第10話 上級州国民について知っていること
文字数 1,087文字
ポカンとした女子3人を見たサンショウは、嬉しくなりテンション高めで説明をはじめた。
上級州国民、特権階級だよ。
俺達がいる場所が泥の中なら、蓮の花の上のカースト最上位。そういう例え、聞いたことねえのかよ。
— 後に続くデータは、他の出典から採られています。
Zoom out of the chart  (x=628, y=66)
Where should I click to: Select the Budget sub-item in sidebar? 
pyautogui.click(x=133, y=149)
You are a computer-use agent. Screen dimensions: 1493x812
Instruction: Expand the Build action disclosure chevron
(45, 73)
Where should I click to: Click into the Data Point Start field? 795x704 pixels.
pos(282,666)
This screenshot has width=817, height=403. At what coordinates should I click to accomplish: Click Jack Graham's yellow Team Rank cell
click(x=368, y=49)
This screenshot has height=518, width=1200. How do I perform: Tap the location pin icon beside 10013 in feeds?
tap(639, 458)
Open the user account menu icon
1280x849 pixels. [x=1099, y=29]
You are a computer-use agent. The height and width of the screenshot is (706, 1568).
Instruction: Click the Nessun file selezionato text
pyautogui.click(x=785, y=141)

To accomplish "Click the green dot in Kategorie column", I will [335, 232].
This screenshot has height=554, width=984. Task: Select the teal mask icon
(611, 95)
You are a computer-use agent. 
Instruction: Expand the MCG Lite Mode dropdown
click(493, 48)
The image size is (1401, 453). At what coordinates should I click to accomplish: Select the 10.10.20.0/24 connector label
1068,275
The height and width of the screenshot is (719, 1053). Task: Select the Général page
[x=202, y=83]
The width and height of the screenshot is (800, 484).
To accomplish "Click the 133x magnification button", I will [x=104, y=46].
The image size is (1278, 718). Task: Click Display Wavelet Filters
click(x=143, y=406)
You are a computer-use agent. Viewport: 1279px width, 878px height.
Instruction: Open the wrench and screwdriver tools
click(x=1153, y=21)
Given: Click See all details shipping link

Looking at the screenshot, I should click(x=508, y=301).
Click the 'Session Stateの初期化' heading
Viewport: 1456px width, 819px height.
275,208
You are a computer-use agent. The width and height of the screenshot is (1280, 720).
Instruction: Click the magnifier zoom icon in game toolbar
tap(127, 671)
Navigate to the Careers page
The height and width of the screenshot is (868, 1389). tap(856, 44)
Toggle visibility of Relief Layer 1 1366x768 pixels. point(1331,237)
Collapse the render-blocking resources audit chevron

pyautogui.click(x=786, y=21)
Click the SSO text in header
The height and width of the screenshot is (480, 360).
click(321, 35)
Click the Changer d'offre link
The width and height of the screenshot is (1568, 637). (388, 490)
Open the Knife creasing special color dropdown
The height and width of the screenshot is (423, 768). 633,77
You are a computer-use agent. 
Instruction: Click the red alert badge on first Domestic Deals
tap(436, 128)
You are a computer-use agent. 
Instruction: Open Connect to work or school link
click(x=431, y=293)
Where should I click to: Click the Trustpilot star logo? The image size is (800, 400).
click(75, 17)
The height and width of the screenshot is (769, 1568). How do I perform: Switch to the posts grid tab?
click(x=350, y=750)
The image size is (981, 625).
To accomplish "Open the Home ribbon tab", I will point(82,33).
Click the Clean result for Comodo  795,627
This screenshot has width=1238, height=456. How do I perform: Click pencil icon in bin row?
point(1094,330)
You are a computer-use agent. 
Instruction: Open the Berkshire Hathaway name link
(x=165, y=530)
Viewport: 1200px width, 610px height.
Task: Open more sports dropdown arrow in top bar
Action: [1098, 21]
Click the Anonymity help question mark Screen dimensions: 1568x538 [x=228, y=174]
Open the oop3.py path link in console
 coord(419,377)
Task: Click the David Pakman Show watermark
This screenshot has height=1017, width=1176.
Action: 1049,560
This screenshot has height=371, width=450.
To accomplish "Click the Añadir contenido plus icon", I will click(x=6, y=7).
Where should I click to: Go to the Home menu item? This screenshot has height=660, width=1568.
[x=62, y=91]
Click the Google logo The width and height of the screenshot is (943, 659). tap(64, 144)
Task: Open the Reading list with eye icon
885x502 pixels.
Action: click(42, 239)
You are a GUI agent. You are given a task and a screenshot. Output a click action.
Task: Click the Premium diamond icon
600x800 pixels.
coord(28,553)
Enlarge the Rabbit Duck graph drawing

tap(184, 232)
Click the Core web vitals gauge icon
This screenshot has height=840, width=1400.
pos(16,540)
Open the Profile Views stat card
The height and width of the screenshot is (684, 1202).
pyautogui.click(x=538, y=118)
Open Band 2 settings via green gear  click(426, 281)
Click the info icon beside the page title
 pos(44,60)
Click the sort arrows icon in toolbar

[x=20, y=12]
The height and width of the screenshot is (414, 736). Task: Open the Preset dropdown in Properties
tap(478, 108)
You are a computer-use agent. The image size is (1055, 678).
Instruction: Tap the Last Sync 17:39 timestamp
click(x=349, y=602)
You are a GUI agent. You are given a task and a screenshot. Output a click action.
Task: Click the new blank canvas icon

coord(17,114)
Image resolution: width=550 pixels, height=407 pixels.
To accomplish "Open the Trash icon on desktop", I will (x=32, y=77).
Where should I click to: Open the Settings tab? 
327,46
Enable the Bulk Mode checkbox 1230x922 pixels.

そんなチンケなわいせつ行為なんて、奴らにとっては野良猫にイタズラしたようなもん。簡単にもみ消せるよ。
マジかよ、やめとけ。
上級州国民に逆らったら生きていけない、死骸化調整区域に廃棄されるぜ。実習生になるとき作ってもらったスペアごとな。
もしくは思考を矯正されてリモート化されてしまうか。
どっちにしろ”自分”は無くなるね。
呆れかえったように、コウジとゴマを見るサンショウ。
結果的に、自分だけが浮きまくっている状況に気づき、サンショウは焦る。
『デキる男』と思われたいサンショウは、奥の手を出した。
俺はこの件から抜けるけど、いいこと教えてやる。
冬休みにな、有名私立リリー高校の上級州国民の娘、渡辺ローズマリーがここへ交流研修に来るみたいだぜ。
そこで上級州国民にコネクションが作れるかもよ。
まあ、おまえらみたいな問題児は、近寄れない可能性の方が高いけど。